__MATERIAL__.
=====
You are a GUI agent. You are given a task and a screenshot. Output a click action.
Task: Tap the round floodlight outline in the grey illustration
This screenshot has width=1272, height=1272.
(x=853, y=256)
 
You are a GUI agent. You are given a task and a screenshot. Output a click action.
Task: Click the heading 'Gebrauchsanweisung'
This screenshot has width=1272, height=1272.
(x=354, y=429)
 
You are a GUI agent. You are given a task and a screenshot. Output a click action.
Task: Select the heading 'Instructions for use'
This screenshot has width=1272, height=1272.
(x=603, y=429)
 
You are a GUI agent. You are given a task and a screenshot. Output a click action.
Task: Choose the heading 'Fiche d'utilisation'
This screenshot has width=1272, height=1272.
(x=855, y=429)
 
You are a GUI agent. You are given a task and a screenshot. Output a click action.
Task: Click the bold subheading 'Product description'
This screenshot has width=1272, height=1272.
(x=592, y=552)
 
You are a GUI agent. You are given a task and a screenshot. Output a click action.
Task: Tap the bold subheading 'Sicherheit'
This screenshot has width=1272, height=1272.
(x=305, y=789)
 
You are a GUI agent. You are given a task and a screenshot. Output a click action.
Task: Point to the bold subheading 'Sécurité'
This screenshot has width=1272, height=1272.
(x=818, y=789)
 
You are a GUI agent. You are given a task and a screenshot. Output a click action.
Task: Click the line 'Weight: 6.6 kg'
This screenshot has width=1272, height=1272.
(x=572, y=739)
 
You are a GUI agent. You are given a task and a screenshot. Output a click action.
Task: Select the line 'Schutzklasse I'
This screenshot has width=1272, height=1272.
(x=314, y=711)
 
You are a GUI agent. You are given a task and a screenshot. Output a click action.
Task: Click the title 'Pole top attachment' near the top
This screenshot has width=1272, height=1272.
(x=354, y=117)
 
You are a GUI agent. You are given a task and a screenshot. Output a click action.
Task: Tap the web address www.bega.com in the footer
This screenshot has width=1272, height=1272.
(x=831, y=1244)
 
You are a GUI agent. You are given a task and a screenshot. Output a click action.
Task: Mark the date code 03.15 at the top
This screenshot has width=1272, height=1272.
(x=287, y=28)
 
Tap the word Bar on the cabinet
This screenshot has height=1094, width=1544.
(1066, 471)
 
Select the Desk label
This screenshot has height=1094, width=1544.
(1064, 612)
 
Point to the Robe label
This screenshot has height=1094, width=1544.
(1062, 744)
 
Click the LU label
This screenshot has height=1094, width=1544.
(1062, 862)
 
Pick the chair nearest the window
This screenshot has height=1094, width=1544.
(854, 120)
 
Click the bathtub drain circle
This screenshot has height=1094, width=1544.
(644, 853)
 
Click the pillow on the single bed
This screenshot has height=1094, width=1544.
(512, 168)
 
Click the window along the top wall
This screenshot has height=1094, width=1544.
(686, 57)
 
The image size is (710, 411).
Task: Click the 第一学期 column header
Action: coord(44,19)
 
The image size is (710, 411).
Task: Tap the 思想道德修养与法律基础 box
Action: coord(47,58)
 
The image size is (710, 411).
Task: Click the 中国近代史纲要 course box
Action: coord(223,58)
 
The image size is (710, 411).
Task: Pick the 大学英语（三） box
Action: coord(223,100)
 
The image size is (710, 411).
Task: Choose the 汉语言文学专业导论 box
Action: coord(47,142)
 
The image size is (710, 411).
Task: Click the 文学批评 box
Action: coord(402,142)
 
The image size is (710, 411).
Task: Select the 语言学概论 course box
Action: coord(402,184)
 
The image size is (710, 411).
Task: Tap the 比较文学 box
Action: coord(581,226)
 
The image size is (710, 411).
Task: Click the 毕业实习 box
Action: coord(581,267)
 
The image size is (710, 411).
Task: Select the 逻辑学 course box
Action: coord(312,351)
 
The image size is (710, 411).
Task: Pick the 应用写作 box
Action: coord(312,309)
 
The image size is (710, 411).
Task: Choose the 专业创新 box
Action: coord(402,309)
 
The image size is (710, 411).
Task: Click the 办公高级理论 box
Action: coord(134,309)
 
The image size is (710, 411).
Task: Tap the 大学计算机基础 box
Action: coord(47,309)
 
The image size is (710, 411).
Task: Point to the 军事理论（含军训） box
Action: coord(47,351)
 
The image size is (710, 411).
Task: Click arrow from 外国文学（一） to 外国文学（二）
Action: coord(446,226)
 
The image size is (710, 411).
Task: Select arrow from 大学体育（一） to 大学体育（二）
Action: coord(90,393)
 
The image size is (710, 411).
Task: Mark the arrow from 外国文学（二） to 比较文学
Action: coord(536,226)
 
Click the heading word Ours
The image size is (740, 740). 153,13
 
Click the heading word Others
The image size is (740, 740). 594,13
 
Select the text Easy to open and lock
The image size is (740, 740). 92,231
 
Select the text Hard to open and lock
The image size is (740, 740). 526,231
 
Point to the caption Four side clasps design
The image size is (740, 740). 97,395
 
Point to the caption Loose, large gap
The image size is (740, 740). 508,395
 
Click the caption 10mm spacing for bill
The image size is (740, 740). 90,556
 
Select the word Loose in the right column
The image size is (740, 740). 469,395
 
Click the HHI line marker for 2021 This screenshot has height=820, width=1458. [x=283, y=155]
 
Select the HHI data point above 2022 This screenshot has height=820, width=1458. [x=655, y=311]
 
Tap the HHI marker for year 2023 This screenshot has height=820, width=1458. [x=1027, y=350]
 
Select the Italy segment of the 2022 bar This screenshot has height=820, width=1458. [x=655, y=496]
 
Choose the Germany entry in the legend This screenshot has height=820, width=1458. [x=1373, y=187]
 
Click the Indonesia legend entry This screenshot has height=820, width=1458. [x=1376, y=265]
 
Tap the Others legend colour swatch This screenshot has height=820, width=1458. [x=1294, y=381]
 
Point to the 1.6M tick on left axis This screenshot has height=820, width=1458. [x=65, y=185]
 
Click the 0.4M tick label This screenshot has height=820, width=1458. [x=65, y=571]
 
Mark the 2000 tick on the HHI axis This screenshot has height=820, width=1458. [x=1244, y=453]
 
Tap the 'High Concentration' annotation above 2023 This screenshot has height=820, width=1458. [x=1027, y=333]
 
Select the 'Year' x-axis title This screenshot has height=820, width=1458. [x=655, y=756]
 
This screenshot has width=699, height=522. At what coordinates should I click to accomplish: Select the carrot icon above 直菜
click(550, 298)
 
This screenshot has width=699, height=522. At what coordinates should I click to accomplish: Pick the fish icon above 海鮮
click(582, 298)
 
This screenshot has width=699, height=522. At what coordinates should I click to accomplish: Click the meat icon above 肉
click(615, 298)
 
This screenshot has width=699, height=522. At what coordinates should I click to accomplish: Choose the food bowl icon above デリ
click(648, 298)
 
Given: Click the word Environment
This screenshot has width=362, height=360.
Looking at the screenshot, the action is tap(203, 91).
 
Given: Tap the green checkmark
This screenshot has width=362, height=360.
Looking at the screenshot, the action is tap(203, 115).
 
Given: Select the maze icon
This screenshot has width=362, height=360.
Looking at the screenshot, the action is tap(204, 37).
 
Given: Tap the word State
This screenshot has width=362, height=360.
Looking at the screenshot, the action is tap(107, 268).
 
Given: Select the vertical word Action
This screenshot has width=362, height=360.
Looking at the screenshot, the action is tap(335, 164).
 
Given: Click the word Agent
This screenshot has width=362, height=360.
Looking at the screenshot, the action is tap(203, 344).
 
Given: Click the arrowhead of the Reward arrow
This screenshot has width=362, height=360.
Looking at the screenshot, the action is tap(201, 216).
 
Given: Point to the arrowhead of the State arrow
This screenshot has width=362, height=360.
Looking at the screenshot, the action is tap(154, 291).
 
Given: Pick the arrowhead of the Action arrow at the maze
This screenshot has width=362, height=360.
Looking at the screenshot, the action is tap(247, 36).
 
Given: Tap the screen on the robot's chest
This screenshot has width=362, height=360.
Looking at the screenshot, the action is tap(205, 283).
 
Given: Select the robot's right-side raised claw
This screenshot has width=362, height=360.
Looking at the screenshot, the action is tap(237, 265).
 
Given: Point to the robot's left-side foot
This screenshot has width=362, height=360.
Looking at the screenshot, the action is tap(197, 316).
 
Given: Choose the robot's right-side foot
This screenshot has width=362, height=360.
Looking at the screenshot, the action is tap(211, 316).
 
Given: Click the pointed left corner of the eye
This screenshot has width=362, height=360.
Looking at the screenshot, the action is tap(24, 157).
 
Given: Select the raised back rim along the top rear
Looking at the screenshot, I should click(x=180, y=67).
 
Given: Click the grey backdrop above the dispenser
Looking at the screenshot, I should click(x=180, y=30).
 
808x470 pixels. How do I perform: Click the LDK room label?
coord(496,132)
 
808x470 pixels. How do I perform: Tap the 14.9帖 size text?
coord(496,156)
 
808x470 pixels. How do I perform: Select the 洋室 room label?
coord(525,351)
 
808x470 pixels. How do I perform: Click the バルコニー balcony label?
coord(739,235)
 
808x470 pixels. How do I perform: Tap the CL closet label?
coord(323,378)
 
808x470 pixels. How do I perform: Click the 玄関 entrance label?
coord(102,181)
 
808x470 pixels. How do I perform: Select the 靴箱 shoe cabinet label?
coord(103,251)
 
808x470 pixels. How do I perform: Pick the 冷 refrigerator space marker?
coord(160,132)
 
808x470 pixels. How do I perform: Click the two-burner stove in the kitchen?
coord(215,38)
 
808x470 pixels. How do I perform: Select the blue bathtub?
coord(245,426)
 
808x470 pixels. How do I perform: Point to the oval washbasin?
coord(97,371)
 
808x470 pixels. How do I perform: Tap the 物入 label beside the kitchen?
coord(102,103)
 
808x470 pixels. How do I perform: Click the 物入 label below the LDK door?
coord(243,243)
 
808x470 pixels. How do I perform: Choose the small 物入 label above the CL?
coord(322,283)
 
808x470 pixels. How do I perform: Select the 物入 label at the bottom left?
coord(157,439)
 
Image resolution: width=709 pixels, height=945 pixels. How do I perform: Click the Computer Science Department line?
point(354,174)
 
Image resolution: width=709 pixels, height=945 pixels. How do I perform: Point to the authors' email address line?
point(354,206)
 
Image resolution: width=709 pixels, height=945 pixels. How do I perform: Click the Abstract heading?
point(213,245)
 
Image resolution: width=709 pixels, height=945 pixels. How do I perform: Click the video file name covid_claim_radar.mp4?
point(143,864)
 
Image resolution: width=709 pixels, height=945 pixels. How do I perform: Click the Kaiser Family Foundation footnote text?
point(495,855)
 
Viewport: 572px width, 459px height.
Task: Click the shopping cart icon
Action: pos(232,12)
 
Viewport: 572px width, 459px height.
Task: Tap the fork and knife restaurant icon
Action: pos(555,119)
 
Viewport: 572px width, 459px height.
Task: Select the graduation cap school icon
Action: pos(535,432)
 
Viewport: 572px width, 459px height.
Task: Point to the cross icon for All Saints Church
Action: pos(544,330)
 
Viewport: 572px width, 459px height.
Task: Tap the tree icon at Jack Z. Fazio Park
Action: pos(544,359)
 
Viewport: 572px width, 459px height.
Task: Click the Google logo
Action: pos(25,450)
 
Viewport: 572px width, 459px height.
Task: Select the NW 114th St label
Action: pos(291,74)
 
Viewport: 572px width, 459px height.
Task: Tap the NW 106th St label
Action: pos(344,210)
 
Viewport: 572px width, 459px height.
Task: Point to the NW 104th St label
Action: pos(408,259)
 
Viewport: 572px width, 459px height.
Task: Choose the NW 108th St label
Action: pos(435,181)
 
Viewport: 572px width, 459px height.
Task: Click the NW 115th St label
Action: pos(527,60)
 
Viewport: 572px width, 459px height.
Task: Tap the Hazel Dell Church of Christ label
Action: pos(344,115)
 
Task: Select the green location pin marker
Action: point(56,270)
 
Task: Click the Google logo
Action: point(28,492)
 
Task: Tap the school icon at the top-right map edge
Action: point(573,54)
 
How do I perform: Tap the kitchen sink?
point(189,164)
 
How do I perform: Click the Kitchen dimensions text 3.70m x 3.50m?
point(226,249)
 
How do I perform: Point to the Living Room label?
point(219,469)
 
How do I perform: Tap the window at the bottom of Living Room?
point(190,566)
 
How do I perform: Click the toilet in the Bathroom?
=====
__WHAT THE TASK ASKS__. Copy the items word for word, beginning with the line that contains "808x470 pixels. How do I perform: Pick" and stopping after the line that contains "point(354,174)".

__ANSWER IN FULL__.
808x470 pixels. How do I perform: Pick the 冷 refrigerator space marker?
coord(160,132)
 
808x470 pixels. How do I perform: Click the two-burner stove in the kitchen?
coord(215,38)
 
808x470 pixels. How do I perform: Select the blue bathtub?
coord(245,426)
 
808x470 pixels. How do I perform: Point to the oval washbasin?
coord(97,371)
 
808x470 pixels. How do I perform: Tap the 物入 label beside the kitchen?
coord(102,103)
 
808x470 pixels. How do I perform: Click the 物入 label below the LDK door?
coord(243,243)
 
808x470 pixels. How do I perform: Choose the small 物入 label above the CL?
coord(322,283)
 
808x470 pixels. How do I perform: Select the 物入 label at the bottom left?
coord(157,439)
 
Image resolution: width=709 pixels, height=945 pixels. How do I perform: Click the Computer Science Department line?
point(354,174)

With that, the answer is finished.